The US-NI Investment Conference, nearly a year in the planning, brought about 120 senior executives from U.S. corporations such as eBay, Pfizer, AOL, Goldman Sachs and Qualcom to the North, most of them for the first time.
The conference was actually the fifth such gathering since the signing of the Anglo-Irish Agreement over two decades ago.
However, what organizers described as the new political dispensation and emerging confidence of the North as a viable business location was expected to see this latest gathering eclipse all its predecessors in terms of tangible economic results.
While some announcements, well planned in advance, were made during the conference, it is expected that even greater investment will flow into Northern Ireland over the next three years as a result of the event.
The conference was formally launched at a gala reception in the Transport Museum at Cultra, County Down, with welcomes from the First Minister Ian Paisley and Deputy First Minister Martin McGuinness.
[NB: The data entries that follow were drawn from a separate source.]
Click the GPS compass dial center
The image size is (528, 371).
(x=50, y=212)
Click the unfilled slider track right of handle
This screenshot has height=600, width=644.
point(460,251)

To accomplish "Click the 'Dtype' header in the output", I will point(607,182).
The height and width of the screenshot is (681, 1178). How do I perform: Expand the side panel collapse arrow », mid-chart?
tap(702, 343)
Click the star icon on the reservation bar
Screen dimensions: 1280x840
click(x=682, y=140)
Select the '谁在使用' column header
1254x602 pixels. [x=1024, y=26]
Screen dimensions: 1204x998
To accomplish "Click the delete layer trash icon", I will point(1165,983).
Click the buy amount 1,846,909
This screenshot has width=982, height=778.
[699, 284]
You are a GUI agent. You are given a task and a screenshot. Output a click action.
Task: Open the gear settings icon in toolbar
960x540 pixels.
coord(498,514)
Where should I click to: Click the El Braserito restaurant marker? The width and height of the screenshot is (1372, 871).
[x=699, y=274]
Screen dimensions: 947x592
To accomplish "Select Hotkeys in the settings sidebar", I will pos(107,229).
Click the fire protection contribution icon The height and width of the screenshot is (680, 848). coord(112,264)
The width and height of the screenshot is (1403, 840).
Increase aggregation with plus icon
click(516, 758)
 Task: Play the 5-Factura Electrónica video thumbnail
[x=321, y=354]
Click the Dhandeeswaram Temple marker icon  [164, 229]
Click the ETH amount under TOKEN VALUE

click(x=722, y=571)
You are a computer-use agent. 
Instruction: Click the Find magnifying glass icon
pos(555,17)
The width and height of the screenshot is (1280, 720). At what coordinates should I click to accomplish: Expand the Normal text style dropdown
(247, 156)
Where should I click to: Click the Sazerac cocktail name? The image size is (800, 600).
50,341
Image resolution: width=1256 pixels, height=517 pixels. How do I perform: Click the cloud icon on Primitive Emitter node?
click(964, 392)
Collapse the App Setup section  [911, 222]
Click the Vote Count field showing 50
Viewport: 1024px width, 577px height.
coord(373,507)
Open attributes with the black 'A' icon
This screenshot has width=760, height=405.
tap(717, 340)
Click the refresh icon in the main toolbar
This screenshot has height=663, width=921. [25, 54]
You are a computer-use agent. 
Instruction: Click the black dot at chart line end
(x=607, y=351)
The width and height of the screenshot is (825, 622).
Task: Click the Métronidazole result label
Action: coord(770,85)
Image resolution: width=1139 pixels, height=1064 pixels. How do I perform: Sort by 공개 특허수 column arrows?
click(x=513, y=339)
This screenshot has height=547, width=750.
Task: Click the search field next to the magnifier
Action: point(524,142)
Coinciding with the conference launch, Bombardier Aerospace unveiled details of a major new aircraft manufacturing operation in Belfast.
It will cover a range of technologically advanced aircraft development projects and will include the manufacture of components for the new CRJ1000 regional jet, including the fuselage and flight control surfaces.
U.S.-based Internet payments company CyberSource confirmed during the conference that it was establishing a research development center in Belfast where it plans to recruit 56 software development professionals.
The Bush administration was represented at the conference by the president’s special envoy, Ambassador Paula Dobriansky.
Northern Ireland, said Dobriansky, had an excellent quality of life and an infrastructure ideal for foreign investment.
“I hope that substantial and mutually beneficial business relationships will eventually emerge as a result,” she said.
At the opening of the conference, the North’s First Minister Ian Paisley thanked the U.S. for “staying with us in our hour of need” and said Northern Ireland was “about to reap a rich and bountiful economic harvest.”
Deputy First minister Martin McGuinness said the North was “now one of the most peaceful parts of Europe.”
As well as leading New York City and State politicians, including Mayor Michael Bloomberg, NYC Comptroller William Thompson and State Comptroller Thomas Di Napoli, the conference was attended by new taoiseach Brian Cowen and British Prime Minister Gordon Brown.